Les bureaux de l’Espérance, le journal catholique en détresse que, sur l’offre de Jantrou, Saccard avait acheté, pour travailler au lancement de l’Universelle, se trouvaient rue Saint-Joseph, dans un vieil hôtel noir et humide, dont ils occupaient le premier étage, au fond de la cour. Un couloir partait de l’antichambre, où le gaz brûlait éternellement ; et il y avait, à gauche, le cabinet de Jantrou, le directeur, puis une pièce que Saccard s’était réservée, tandis que s’alignaient, à droite, la salle commune de la rédaction, le cabinet du secrétaire, des cabinets destinés aux différents services. De l’autre côté du palier, étaient installées l’administration et la caisse, qu’un couloir intérieur, tournant derrière l’escalier, reliait à la rédaction.
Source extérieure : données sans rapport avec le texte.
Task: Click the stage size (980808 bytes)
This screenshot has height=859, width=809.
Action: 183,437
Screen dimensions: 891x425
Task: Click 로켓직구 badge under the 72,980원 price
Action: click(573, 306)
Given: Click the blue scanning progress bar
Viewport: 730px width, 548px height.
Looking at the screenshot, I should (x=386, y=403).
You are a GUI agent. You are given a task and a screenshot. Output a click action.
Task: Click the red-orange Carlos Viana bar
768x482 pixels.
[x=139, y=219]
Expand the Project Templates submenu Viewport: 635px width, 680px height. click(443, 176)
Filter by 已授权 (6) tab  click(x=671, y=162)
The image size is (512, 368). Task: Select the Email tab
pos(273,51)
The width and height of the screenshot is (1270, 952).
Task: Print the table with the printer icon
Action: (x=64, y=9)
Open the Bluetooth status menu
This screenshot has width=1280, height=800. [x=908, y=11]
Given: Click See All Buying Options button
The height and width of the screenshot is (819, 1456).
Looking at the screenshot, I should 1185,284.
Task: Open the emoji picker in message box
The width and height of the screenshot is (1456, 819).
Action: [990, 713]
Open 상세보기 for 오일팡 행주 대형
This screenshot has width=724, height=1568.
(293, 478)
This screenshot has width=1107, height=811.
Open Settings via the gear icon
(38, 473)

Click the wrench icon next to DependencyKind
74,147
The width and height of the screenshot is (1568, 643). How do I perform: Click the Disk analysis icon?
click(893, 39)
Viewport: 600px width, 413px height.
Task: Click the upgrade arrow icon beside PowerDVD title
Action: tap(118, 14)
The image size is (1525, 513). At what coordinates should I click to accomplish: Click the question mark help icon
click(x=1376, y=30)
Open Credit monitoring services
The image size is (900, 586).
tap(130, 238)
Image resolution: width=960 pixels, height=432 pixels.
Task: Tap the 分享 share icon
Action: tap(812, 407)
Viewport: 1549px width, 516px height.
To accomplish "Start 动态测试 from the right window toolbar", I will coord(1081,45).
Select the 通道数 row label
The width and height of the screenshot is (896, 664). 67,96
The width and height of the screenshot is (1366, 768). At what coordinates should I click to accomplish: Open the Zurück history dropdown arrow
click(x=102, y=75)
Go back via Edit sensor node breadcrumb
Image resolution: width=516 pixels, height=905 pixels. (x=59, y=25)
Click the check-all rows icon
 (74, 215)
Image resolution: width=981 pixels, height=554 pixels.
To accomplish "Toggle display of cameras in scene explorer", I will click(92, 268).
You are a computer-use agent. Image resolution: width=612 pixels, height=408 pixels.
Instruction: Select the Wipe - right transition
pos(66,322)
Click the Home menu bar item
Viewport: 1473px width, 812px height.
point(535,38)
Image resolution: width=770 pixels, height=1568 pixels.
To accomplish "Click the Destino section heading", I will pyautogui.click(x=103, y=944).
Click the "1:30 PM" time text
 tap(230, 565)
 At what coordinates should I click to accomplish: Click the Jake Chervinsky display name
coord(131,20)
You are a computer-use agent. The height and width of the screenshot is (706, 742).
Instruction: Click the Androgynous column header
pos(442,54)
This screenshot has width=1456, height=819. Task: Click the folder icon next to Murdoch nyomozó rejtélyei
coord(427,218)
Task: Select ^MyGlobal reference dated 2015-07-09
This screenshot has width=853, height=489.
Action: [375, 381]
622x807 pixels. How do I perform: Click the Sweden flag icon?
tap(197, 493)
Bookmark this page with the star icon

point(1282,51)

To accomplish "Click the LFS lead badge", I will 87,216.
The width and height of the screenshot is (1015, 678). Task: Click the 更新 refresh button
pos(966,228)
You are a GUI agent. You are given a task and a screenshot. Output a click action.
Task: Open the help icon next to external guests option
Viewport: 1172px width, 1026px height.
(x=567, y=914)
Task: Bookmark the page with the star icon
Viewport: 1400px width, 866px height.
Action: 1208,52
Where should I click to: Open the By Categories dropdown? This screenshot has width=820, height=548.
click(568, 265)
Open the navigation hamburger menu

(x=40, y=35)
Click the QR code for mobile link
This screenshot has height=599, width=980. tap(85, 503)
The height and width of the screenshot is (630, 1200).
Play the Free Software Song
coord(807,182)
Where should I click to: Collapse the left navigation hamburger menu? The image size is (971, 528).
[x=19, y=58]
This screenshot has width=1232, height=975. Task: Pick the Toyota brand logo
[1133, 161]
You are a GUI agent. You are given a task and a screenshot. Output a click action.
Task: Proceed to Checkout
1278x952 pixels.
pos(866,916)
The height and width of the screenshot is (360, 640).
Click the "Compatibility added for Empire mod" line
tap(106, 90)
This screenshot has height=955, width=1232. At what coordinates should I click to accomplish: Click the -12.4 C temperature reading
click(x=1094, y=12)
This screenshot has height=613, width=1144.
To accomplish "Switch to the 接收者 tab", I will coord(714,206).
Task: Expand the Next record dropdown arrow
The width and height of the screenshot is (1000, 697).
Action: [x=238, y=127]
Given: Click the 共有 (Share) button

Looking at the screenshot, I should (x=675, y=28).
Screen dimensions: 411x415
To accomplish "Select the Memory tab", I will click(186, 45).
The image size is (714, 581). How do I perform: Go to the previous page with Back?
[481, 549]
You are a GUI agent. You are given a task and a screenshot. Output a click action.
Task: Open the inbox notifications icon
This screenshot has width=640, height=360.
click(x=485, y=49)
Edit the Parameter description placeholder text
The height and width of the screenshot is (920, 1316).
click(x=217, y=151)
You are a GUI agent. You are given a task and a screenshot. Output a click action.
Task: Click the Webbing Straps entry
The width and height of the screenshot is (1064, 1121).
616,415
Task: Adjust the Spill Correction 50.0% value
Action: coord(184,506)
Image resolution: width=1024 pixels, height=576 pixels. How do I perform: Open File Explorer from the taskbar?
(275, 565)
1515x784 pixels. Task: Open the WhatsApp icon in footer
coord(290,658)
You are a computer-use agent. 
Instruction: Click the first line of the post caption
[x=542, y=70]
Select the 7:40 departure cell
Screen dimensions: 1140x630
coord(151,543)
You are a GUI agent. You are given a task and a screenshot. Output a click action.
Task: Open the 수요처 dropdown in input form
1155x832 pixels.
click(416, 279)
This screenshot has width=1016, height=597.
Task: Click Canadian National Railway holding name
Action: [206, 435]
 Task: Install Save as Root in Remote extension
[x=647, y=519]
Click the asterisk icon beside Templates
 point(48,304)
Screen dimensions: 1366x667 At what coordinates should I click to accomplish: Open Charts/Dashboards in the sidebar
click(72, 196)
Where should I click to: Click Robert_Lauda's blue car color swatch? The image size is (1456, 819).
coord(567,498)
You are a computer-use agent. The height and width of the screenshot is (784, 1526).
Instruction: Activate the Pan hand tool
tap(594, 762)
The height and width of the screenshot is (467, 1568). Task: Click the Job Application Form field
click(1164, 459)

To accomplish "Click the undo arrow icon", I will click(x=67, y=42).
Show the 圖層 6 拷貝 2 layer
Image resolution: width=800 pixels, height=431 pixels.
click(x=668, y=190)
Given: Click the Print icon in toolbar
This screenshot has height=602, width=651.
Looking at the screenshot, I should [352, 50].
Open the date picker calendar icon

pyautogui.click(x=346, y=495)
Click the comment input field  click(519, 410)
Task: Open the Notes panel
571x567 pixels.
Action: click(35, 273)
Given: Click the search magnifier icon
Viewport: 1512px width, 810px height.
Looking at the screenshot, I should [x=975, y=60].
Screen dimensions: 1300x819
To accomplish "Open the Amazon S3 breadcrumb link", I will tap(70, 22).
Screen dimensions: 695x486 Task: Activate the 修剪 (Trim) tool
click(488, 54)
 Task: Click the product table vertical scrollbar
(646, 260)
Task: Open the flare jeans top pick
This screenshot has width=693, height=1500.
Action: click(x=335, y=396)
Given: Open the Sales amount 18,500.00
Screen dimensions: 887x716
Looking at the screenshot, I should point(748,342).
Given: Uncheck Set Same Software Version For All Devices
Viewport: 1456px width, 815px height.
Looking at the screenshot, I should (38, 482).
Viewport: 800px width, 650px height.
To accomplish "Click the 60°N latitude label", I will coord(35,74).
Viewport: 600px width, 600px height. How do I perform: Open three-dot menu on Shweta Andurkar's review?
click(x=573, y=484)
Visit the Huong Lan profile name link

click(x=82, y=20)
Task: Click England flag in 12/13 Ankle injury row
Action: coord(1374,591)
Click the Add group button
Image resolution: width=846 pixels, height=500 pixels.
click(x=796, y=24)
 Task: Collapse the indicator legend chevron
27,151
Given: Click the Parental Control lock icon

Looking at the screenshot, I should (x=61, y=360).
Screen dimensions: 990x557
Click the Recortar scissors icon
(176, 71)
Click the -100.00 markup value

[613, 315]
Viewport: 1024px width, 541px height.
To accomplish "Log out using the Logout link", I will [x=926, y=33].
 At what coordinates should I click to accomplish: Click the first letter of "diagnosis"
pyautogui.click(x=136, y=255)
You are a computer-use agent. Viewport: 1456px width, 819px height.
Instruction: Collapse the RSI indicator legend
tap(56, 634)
Ce jour-là, Jordan, en train d’achever une chronique, dans la salle commune, où il s’était installé de bonne heure pour n’être pas dérangé, en sortit comme quatre heures sonnaient, et vint trouver Dejoie, le garçon de bureau, qui, à la flamme large du gaz, malgré la radieuse journée de juin qu’il faisait dehors, lisait avidement le bulletin de la Bourse, qu’on apportait et dont il prenait le premier connaissance.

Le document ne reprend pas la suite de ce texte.